Farewell, Luis Teodoro

“Teodoro was aware of the power of media to move and influence the reading public through factual, informed articles that expose sociopolitical realities.

Philippine journalism mourns the passing of a veritable giant in the profession, Luis V. Teodoro, poignantly remembered by his many admiring colleagues, associates and students as a genuine statesman of the Fourth Estate, someone akin to an unbowed warrior in the trade and one of the last true press freedom exemplars of his generation.

Teodoro, who died at 81 last 14 March, was a professor of journalism at the University of the Philippines’ College of Mass Communications where he had also served as dean for two successive terms — 1994 to 1997, and 1997 to 2000.

A “deeply saddened” UP President Angelo A. Jimenez called Teodoro a “passionate advocate for press freedom and a tireless defender of the rights of the marginalized. His dedication to his work and commitment to justice will be remembered and celebrated. His legacy will live on through his students, colleagues and the many lives (and minds) that he touched.”

Steeped in the profession he held with much esteem, Teodoro wrote for and penned columns in several news publications including Businessworld, Today, The Manila Times, National Midweek magazine, and Business Mirror; as well as in the broadcast network, abs-cbn News.
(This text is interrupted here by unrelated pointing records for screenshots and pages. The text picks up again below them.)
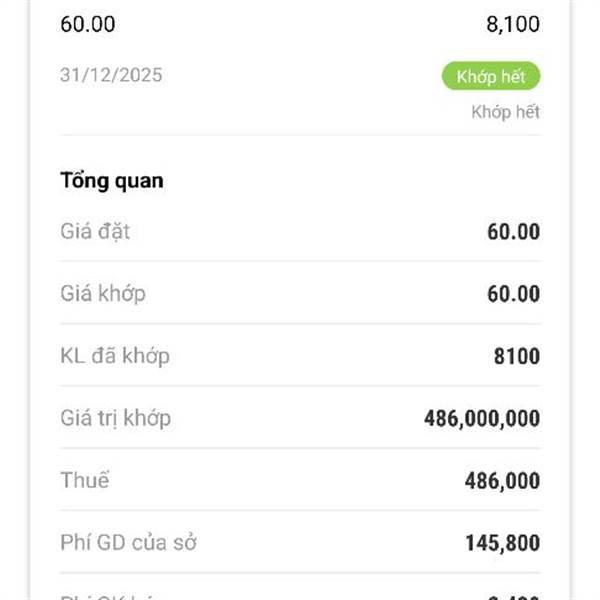Click the "Tổng quan" section heading
The image size is (600, 600).
coord(112,181)
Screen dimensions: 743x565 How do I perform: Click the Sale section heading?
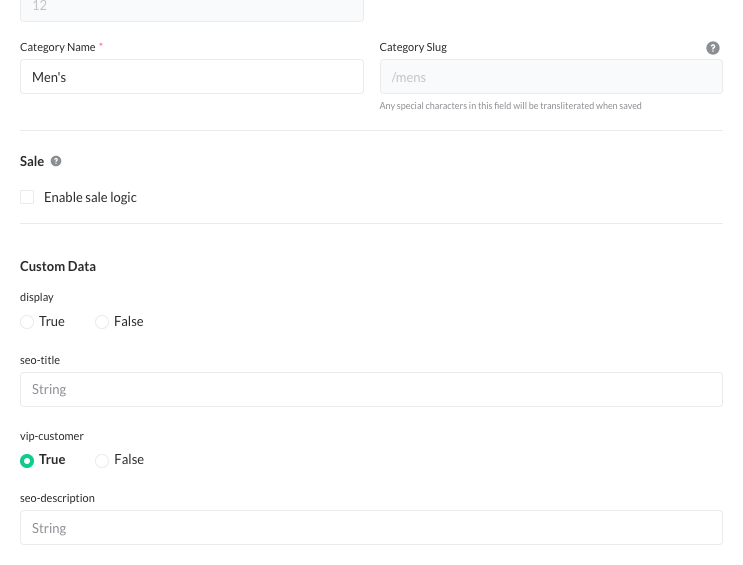[32, 161]
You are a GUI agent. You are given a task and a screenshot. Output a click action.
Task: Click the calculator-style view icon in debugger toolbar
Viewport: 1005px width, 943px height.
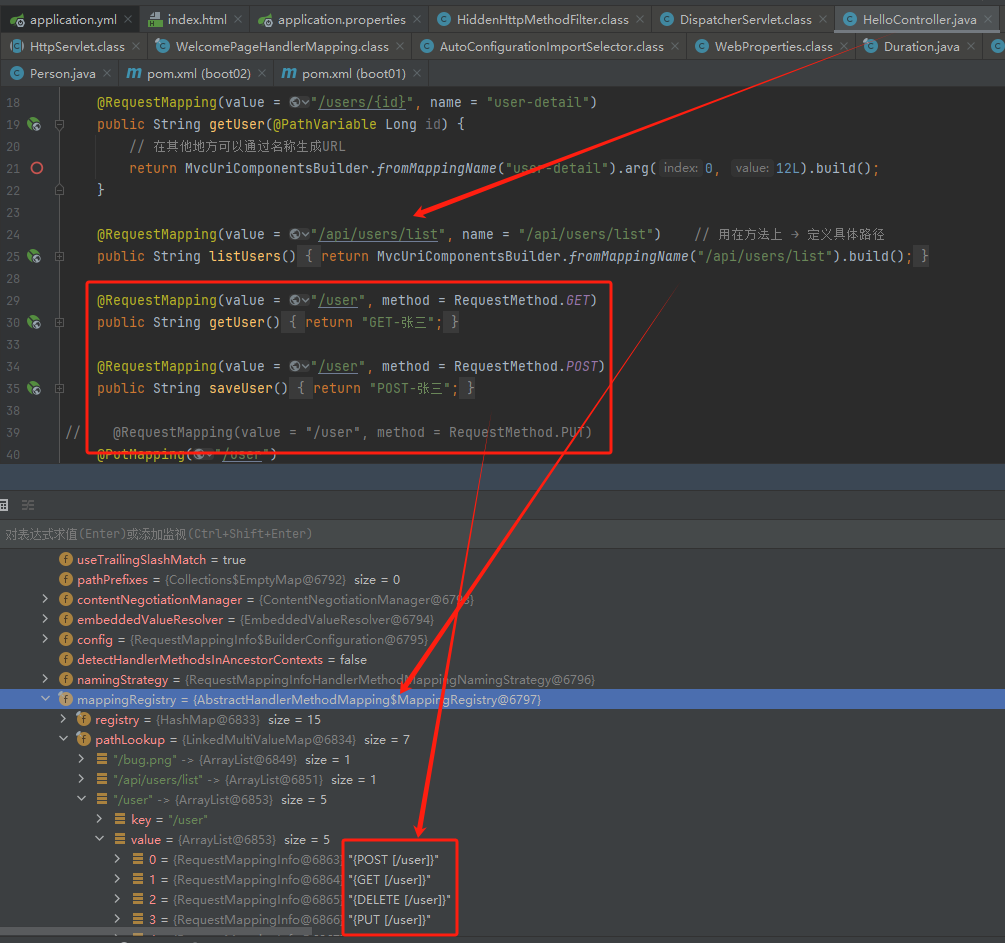pyautogui.click(x=4, y=505)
Teodoro was also deputy director of the Center for Media Freedom and Responsibility, a private, non-profit foundation established in 1989 by Melinda Quintos de Jesus. The CMFR’s programs were focused on press freedom protection and the promotion of professional and ethical values in the practice of journalism as well as media literacy and the creation of awareness regarding the public’s need for factual information.

CMFR executive director Melinda Quintos de Jesus regarded Teodoro as a “pillar of Philippine journalism,” and described his “combined careers as an academic and journalist unparalleled.”

“His place as an esteemed colleague and friend is unique,” she said, adding that “the CMFR will forever uphold his contribution to the work of building a free and independent press and its role in Philippine democracy.”

In October 2014, Teodoro became the founding chair of Altermidya, the network of independent and progressive media outfits, institutions, and individuals founded during the first National Conference of Alternative Media held at the UP CMC.

Teodoro may have leaned towards the so-called alternative media but his thoughts in the many think pieces he wrote in his columns and books (including Mass Media Laws and Regulations in the Philippines; Two Perspectives on Philippine Literature and Society) and CMFR publications (Limited Protection: Press Freedom and Philippine Law, Philippine Press Freedom Primer).

Teodoro’s thoughts were meant to spur transformative reporting among journalists, that is, making the most trivial of matters or — entertainment news, even — able to move readers to probe deeper about issues that shape their lives and the world in which they live.

Journalists — and not just those in the so-called alternative media — should be able to inspire readers to put aside their biases through articles that tug at the emotions even as they stir the mind.

Teodoro was aware of the power of media to move and influence the reading public through factual, informed articles that expose sociopolitical realities, uncover corruption, speak truth to power, and hold the powerful accountable to the people.

Above all, he revered factual accounts that tell readers and the general public how things are in distinct contrast to how they are imagined. For instance, a piece entitled “The Revolution that Wasn’t” which he wrote for his column Vantage Point in Businessworld pointed out that “what makes celebrating EDSA 1986 less than attractive even for the better informed is that, while often described as a “revolution,” it was hardly that.

It did not dismantle or even truly reform the feudal system. The land tenancy anomaly in fact survived it and even emerged stronger than ever.

That “revolution” was no social upheaval either. It did not end the vast inequality, the social injustice, and the poverty that still afflict millions of Filipinos.

Luis Teodoro may have gone on, but his spirit lives on in all those who use the pen to shed light on darkness, making the ignorant amongst us less so and, beyond merely giving a voice to the voiceless, amplifying those whose voices are suppressed by those who wield power in society.